Since the 1950s, the Indian government and non-governmental organizations have initiated several programs to alleviate poverty, including subsidizing food and other necessities, increased access to loans, improving agricultural techniques and price supports, and promoting education and family planning. These measures have helped eliminate famines, cut absolute poverty levels by more than half, and reduced illiteracy and malnutrition.
Poverty estimates
The World Bank estimates that 456 million Indians (41.6% of the total Indian population) now live under the global poverty line of US$ 1.25 per day (PPP). This means that a third of the global poor now reside in India. However, this also represents a significant decline in poverty from the 60 percent level in 1981 to 42 percent in 2005. The rupee has decreased in value since then, while the official standard of 538 (urban)/356 (rural) per month has remained the same. Income inequality in India is increasing, with a Gini coefficient of 32.5 in 1999-2000. However, according to the latest NCAER estimates, in 2009, only 15.6% of the households or 200 million people, had income levels less than 45,000 annually(US$ 1.4 PPP per person).On the other hand, the Planning Commission of India uses its own criteria and has estimated that 27.5% of the population was living below the poverty line in 2004–2005, down from 51.3% in 1977–1978, and 36% in 1993-1994. The source for this was the 61st round of the National Sample Survey (NSS) and the criterion used was monthly per capita consumption expenditure below 356.35 for rural areas and 538.60 for urban areas. 75% of the poor are in rural areas, most of them are daily wagers, self-employed householders and landless labourers.
Although the Indian economy has grown steadily over the last two decades, its growth has been uneven when comparing different social groups, economic groups, geographic regions, and rural and urban areas.

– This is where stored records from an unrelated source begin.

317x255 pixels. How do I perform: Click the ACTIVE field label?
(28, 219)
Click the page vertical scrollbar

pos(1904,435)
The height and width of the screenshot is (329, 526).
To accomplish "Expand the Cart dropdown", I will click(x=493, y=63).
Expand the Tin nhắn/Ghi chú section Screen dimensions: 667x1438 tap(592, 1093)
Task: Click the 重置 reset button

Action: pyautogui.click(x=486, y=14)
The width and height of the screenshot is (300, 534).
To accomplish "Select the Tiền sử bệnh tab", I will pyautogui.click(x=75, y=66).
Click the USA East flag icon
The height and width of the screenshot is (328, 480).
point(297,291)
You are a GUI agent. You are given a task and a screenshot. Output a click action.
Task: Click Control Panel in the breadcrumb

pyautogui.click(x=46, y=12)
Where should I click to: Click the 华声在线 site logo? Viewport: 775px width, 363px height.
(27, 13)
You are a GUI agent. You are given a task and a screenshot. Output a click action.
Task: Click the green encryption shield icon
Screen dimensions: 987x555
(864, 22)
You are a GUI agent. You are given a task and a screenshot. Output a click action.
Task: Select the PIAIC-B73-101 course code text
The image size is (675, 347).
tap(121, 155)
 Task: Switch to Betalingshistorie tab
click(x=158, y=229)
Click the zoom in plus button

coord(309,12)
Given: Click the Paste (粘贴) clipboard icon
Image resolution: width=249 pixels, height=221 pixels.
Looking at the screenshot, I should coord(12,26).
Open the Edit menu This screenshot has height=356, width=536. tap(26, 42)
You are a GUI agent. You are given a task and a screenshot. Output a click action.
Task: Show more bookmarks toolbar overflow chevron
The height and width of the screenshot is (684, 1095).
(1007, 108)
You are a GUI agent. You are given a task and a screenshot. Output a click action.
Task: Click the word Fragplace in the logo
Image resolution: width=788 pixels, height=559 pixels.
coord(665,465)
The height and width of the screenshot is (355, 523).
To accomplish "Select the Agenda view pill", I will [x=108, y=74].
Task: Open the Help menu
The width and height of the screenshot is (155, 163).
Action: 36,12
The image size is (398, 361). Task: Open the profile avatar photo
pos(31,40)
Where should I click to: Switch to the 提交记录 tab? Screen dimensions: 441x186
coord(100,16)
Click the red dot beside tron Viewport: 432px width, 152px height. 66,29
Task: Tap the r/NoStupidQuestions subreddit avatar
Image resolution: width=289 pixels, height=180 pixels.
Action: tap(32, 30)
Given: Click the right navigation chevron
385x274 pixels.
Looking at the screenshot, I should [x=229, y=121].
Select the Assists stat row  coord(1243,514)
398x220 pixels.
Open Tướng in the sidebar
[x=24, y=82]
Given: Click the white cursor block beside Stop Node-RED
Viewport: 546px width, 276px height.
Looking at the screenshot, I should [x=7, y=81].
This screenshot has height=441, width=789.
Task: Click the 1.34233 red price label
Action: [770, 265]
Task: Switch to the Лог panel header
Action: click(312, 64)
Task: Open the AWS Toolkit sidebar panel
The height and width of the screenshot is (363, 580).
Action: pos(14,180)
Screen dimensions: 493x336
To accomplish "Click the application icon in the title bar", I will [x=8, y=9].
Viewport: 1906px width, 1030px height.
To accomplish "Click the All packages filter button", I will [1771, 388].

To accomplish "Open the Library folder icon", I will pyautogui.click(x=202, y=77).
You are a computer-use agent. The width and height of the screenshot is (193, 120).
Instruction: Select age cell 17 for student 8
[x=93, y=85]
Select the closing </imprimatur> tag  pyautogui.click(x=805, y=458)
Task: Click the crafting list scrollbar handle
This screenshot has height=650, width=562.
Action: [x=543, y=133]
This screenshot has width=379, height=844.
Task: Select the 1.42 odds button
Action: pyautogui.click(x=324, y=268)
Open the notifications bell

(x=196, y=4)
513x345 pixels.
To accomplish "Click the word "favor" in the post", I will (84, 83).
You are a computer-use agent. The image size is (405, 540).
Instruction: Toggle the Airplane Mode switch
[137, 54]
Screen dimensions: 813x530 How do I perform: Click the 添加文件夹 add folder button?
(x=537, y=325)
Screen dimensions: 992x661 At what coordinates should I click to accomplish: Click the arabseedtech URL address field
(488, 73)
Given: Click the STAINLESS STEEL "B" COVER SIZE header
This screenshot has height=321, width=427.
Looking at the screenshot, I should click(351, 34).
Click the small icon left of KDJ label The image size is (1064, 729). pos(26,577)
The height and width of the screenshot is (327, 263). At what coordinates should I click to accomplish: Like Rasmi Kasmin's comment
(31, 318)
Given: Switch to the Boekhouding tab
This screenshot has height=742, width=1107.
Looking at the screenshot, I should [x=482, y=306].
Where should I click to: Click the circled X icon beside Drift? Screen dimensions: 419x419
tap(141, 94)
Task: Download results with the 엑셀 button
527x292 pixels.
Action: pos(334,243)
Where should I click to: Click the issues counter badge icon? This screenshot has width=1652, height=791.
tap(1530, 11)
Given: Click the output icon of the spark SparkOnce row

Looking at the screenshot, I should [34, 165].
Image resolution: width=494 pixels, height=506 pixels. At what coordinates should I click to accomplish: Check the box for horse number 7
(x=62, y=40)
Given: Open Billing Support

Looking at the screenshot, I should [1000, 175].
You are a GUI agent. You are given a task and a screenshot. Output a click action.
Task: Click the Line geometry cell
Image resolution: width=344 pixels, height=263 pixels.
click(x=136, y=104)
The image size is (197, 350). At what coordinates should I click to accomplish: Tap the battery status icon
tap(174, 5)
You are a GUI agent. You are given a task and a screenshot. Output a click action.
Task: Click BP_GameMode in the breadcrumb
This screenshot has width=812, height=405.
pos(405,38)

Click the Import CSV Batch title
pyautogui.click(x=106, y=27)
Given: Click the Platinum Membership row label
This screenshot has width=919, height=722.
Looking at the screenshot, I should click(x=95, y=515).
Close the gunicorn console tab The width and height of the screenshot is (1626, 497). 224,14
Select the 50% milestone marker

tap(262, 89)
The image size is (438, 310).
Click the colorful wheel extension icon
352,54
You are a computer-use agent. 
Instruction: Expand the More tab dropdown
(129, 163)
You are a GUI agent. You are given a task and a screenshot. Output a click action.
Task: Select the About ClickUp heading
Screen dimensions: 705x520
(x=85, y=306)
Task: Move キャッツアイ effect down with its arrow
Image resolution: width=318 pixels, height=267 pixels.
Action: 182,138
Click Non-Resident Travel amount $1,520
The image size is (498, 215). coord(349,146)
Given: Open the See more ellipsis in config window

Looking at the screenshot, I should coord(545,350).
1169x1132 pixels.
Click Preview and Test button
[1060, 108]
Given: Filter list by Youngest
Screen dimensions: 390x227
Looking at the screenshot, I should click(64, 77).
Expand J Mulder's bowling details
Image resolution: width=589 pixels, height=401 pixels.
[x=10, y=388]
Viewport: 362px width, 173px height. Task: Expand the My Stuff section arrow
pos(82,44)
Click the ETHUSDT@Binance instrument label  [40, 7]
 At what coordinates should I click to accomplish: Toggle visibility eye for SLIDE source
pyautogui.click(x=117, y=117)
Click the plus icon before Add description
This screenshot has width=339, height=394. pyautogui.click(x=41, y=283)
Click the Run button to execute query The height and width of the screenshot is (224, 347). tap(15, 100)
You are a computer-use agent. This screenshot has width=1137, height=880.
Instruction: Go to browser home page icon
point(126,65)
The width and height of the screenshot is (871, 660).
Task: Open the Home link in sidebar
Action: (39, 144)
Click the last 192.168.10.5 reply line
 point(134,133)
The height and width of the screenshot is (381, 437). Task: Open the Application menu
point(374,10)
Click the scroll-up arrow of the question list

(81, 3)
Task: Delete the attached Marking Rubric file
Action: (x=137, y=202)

Between 1999 and 2008, the annualized growth rates for Gujarat (8.8%), Haryana (8.7%), or Delhi (7.4%) were much higher than for Bihar (5.1%), Uttar Pradesh (4.4%), or Madhya Pradesh (3.5%). Poverty rates in rural Orissa (43%) and rural Bihar (41%) are among the world's most extreme. A study by the Oxford Poverty and Human Development Initiative using a Multi-dimensional Poverty Index (MPI) found that there were 421 million poor living under the MPI in Bihar, Chattisgarh, Jharkhand, Madhya Pradesh, Orissa, Rajasthan, Uttar Pradesh and West Bengal. This number is higher than the 410 million poor living in the 26 poorest African nations.
Despite significant economic progress, one quarter of the nation's population earns less than the government-specified poverty threshold of 12 rupees per day (approximately US$ 0.25). Official figures estimate that 27.5% of Indians lived below the national poverty line in 2004-2005. A 2007 report by the state-run National Commission for Enterprises in the Unorganised Sector (NCEUS) found that 77% of Indians, or 836 million people, lived on less than 20 rupees (approximately US$0.50 nominal; US$2 PPP) per day. It is relevant to view poverty in India on a PPP basis as food etc. are purchased in Rupees. So the annual income of a family of four at US$2 PPP/day (current exchange rate of 47 = US$1) would be 137,240 (i.e. 1.37 lakh). According to a recently released World Bank report, India is on track to meet its poverty reduction goals. However by 2015, an estimated 53 million people will still live in extreme poverty and 23.6% of the population will still live under US$1.25 per day. This number is expected to reduce to 20.3% or 268 million people by 2020. However, at the same time, the effects of the worldwide recession in 2009 have plunged 100 million more Indians into poverty than there were in 2004, increasing the effective poverty rate from 27.5% to 37.2%.
As per the 2001 census, 35.5% of Indian households availed of banking services, 35.1% owned a radio or transistor, 31.6% a television, 9.1% a phone, 43.7% a bicycle, 11.7% a scooter, motorcycle or a moped, and 2.5% a car, jeep or van; 34.5% of the households had none of these assets. According to Department of Telecommunications of India the phone density has reached 33.23% by Dec 2008 and has an annual growth of 40%. . This tallies with the fact that a family of four with an annual income of 1.37 lakh Rupees could afford some of these luxury items.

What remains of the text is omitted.